This year, at VLDB 2025, Penn will be well-represented with a variety of papers.

CausalMesh: A Causal Cache for Stateful Serverless Computing: Haoran Zhang (University of Pennsylvania); Shuai Mu (Stony Brook University); Sebastian Angel (University of Pennsylvania); Vincent Liu (University of Pennsylvania). In stateful serverless computing, workflows are broken into functions that may run on different physical machines, each with its own local cache. This distribution can lead to consistency errors, where one function reads stale data from its cache because a previous function in the same workflow wrote an update to a different machine’s cache. To solve this, researchers at Penn and Stony Brook developed CausalMesh, a novel caching system that guarantees “causal consistency,” ensuring operations are seen in a logical, cause-and-effect order across all machines. A key innovation of CausalMesh is that it provides this guarantee for most read/write operations without requiring costly coordination between servers or aborting transactions. As a result, CausalMesh delivers lower latency and higher throughput than existing approaches, enabling faster and more reliable state management in serverless applications.

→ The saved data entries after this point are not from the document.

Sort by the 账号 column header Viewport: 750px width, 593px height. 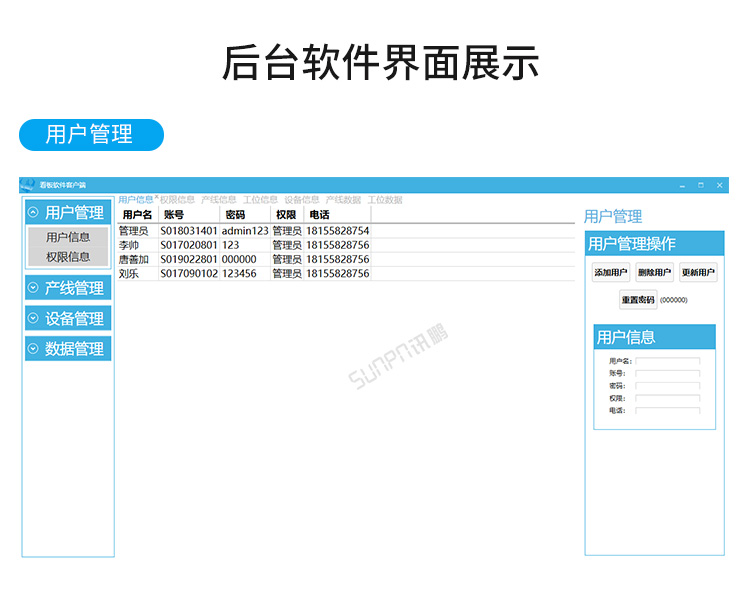click(x=187, y=215)
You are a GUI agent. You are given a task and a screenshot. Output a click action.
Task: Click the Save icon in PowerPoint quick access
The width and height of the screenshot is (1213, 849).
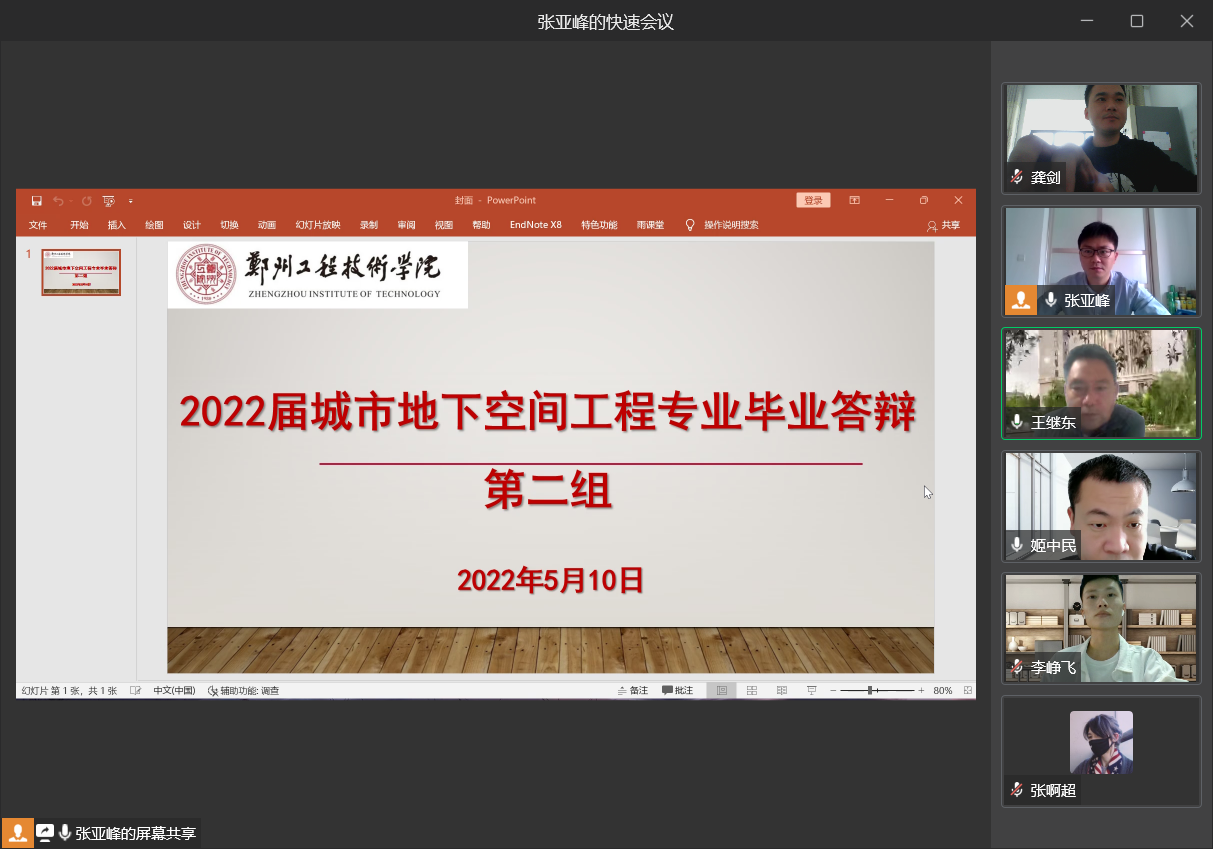tap(37, 201)
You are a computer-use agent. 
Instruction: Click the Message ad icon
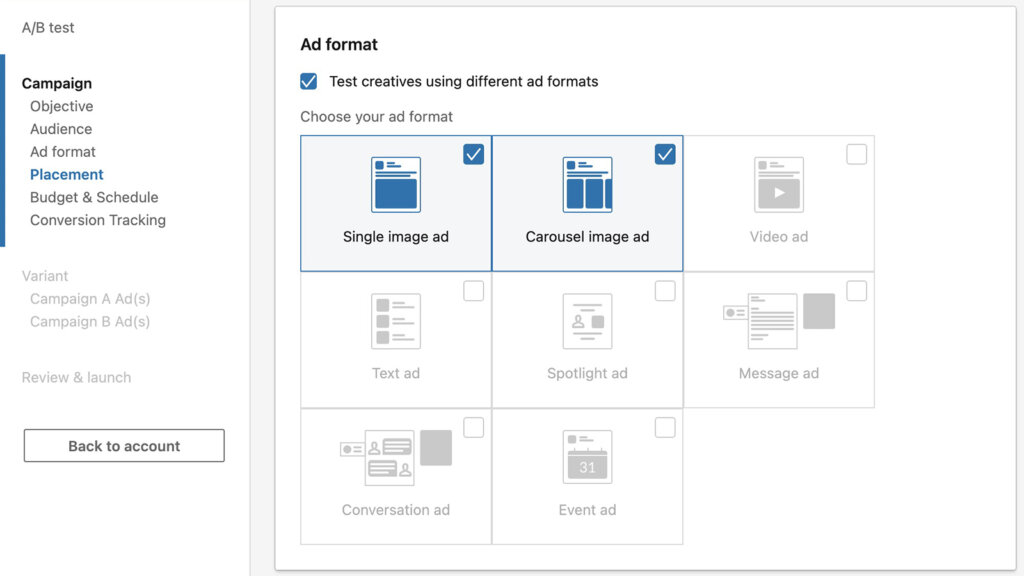[779, 321]
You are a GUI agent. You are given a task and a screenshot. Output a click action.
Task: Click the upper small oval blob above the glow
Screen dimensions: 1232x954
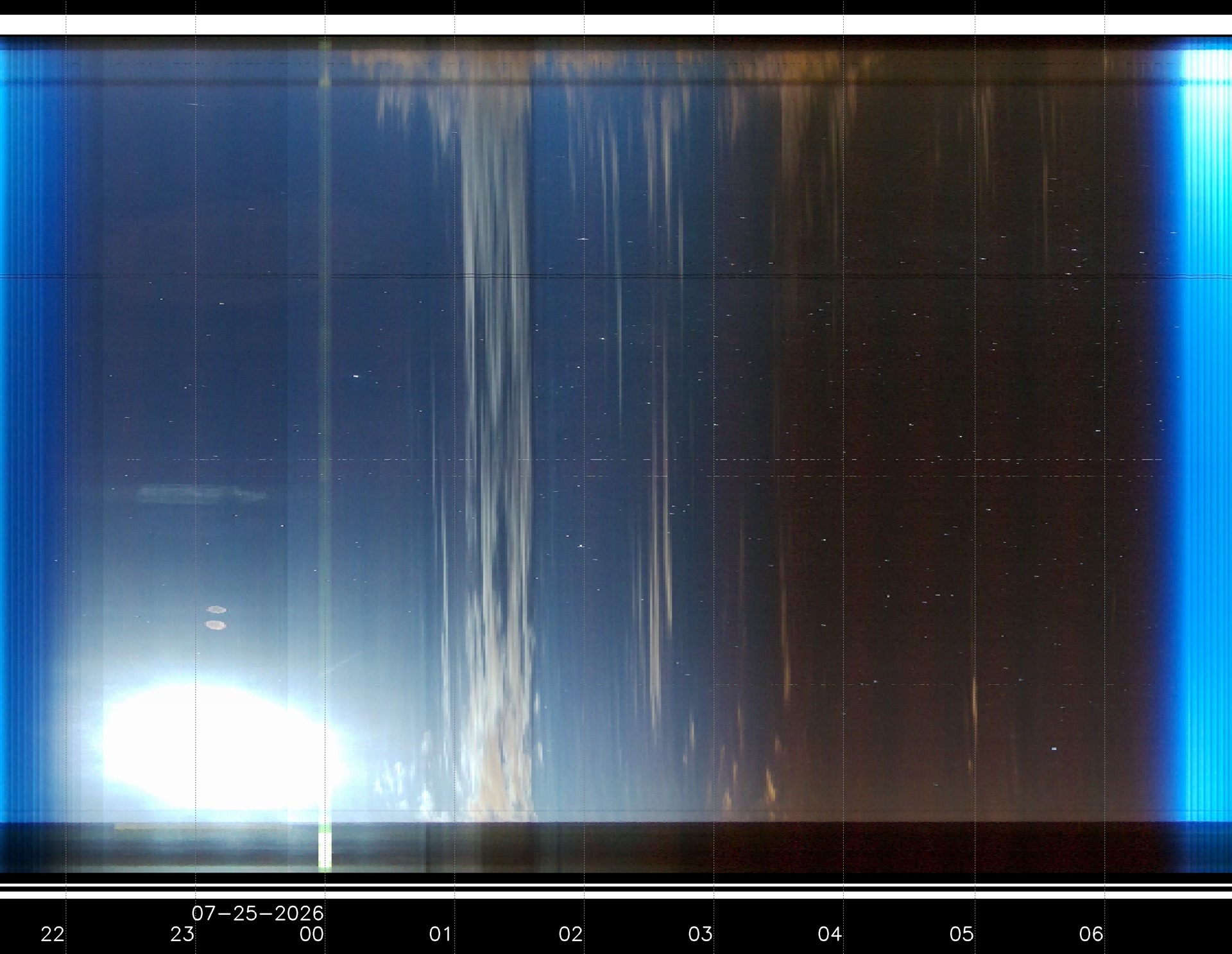[x=216, y=609]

A Practical Theory of Generalization in Selectivity Learning: Peizhi Wu (University of Pennsylvania), Haoshu Xu (University of Pennsylvania), Ryan Marcus (University of Pennsylvania), Zack Ives (University of Pennsylvania). This research provides a theoretical understanding of machine learning models used for query optimization in databases. While these models perform well in practice, there has been a significant gap in explaining why they work, especially when they encounter new or different queries (“out-of-distribution” or OOD) than those they were trained on. The paper bridges this gap by establishing the first theoretical guarantees for how these models generalize to OOD queries. Based on these new insights, the authors developed practical strategies that significantly improve the accuracy and real-world performance of existing models on unseen query types, making them more robust and reliable without sacrificing their original performance.

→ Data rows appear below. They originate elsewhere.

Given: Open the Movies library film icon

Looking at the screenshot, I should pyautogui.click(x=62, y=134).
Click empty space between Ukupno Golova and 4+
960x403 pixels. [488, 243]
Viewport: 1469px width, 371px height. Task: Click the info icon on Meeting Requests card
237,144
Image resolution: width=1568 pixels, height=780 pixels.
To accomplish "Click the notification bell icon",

Holistic query Approximation via RL Modeling. Susan Davidson (University of Pennsylvania), Tova Milo (Tel Aviv University), Kathy Razmadze (Tel Aviv University), Gal Zeevi (Tel Aviv University). To accelerate slow queries during data exploration on large databases, researchers at Tel Aviv University and Penn have developed HARLM, a novel system for approximate query processing. While existing methods speed up aggregate queries (like COUNT or AVG) by using data samples, they fail to support non-aggregate queries that retrieve specific rows. HARLM presents a holistic solution by using Reinforcement Learning to identify an optimized, smaller subset of the data that works for both query types. This approach effectively learns to create a representative data sample that maximizes query accuracy while dramatically reducing execution time. Experiments show that HARLM significantly outperforms baseline methods, improving result accuracy by 30% and providing a 10-35x speedup.

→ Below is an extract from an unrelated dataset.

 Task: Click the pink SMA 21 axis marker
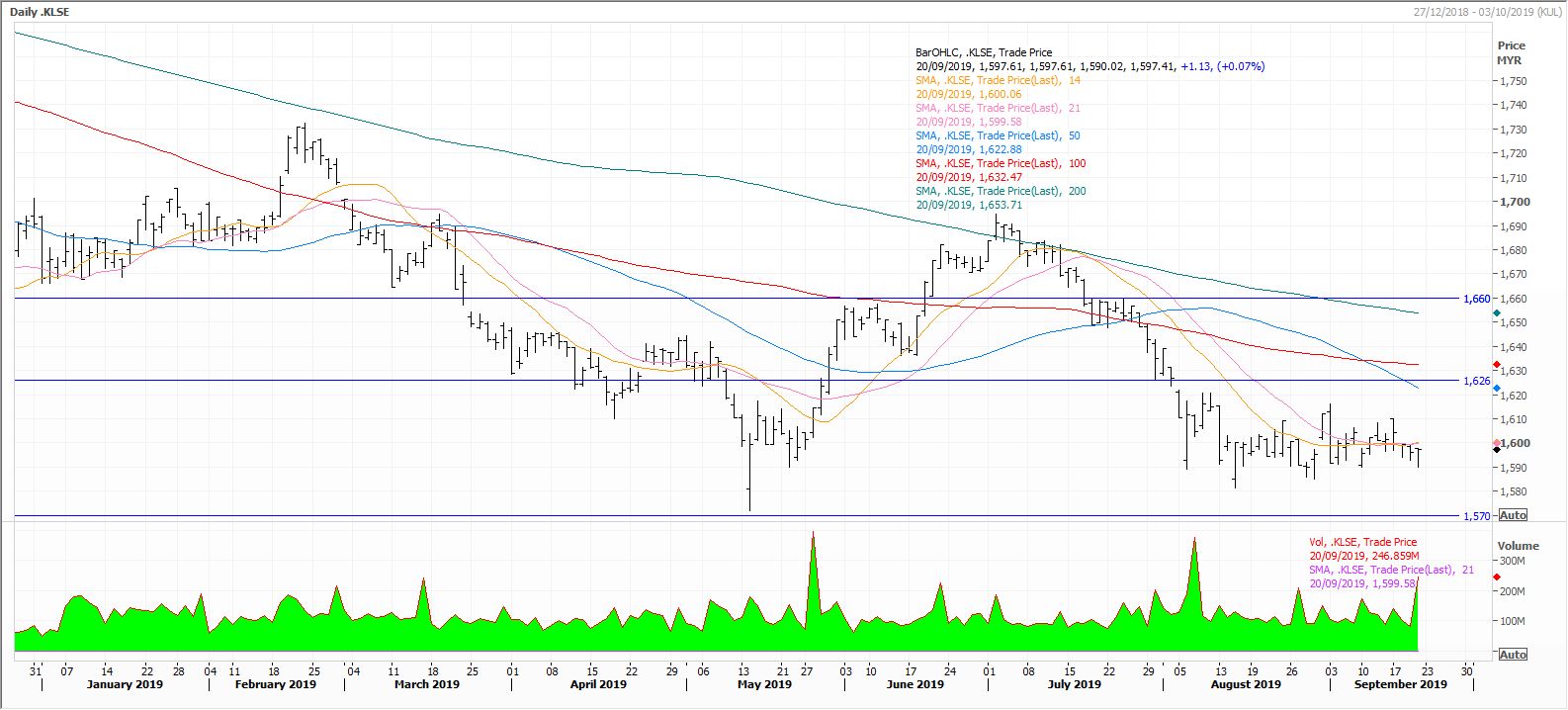pos(1497,442)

SHARQ: Explainability Framework for Association Rules on Relational Data: Hadar Ben‑Efraim (Bar-Ilan University), Susan B. Davidson (University of Pennsylvania), Amit Somech (Bar-Ilan University). Association rule mining is a widely used technique for discovering patterns (e.g., “customers who buy X also buy Y”) in large datasets. However, a major challenge has been to quantify the actual importance of an individual data element, like “X,” to the entire set of rules it participates in. This paper introduces SHARQ, a novel method that uses Shapley values, a concept from cooperative game theory, to fairly and accurately measure the contribution of each element. While a naive calculation would be exponentially slow, the researchers developed highly efficient algorithms that compute this score in near-linear time. This breakthrough makes it practical to rank data elements, entire rules, and even attributes by their influence, providing a powerful new tool for explaining and gaining deeper insights from mined data.

Data-Agnostic Cardinality Learning from Imperfect Workloads: Peizhi Wu (University of Pennsylvania), Rong Kang (ByteDance);Tieying Zhang (Bytedance), Jianjun Chen (Bytedance), Ryan Marcus (University of Pennsylvania), Zack Ives (University of Pennsylvania). The authors, at Bytedance and Penn, have developed a new system called GRASP for cardinality estimation, a crucial task in database query optimization. Traditional methods need direct access to data, which is often restricted, while existing learning-based approaches struggle with the incomplete and imbalanced query workloads found in real-world scenarios. GRASP is a data-agnostic system specifically designed for these imperfect conditions. It uses a novel compositional design that allows it to generalize to new queries and is robust to skewed training data. By effectively modeling data distributions and join correlations without seeing the underlying data, GRASP consistently outperforms other query-driven models and, remarkably, can even match or exceed the accuracy of traditional methods that have full data access.